To insert bulk data/populate a database in PostgreSQL, the fastest way would be to use COPY. Source
I have to populate a database. Right now I am getting write speeds as low as 100-200 per second. This involves sending many individual INSERTS through the C++ library libpqxx. The two reasons I suppose are:
- The data has many repeated records.(I have raw logs, which I parse and send.) Which causes primary key exception.
- The one-by-one sending of the Insert Statements.
The first one is out of my hands. However I was reading about the second one.
As far as I know tablewriter class was suited to this purpose. However it has apparently been deprecated. I have read that it possible to use stdin as a parameter to copy.

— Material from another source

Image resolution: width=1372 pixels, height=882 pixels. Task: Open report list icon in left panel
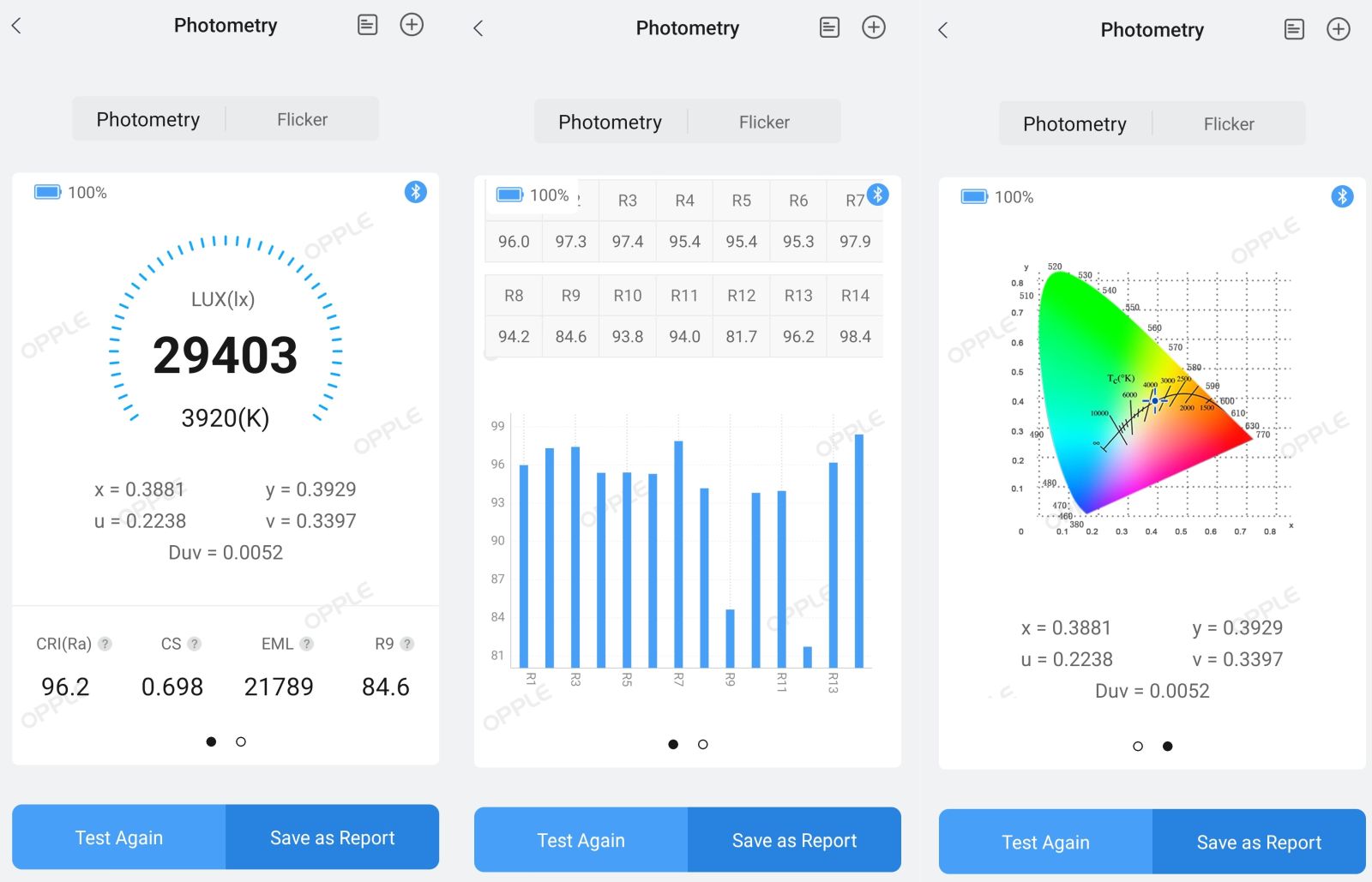[x=367, y=25]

But after these clues I am lost. Can someone lead me to a solution?
Edit: Here is the code, where I have a function which executes the statemnt:
void pushLog(Log log,pqxx::connection *conn){
pqxx::work w(*conn);
std::stringstream stmt;
stmt<<"INSERT INTO logs VALUES('"<<log.getDevice()<<"','"<<log.getUser()<<"','"<<log.getDate()<<"','"<<log.getLabel()<<"');";
try{
pqxx::result res = w.exec(stmt.str());
w.commit();
}
catch(const std::exception &e){
std::cerr << e.what() << std::endl;
std::cout<<"Exception on statement:["<<stmt.str()<<"]\n";
return;
}
}
I establish the connection earlier, and pass a reference to it.
PS: The question might lack some details. If so, please comment, and I'll edit and add them.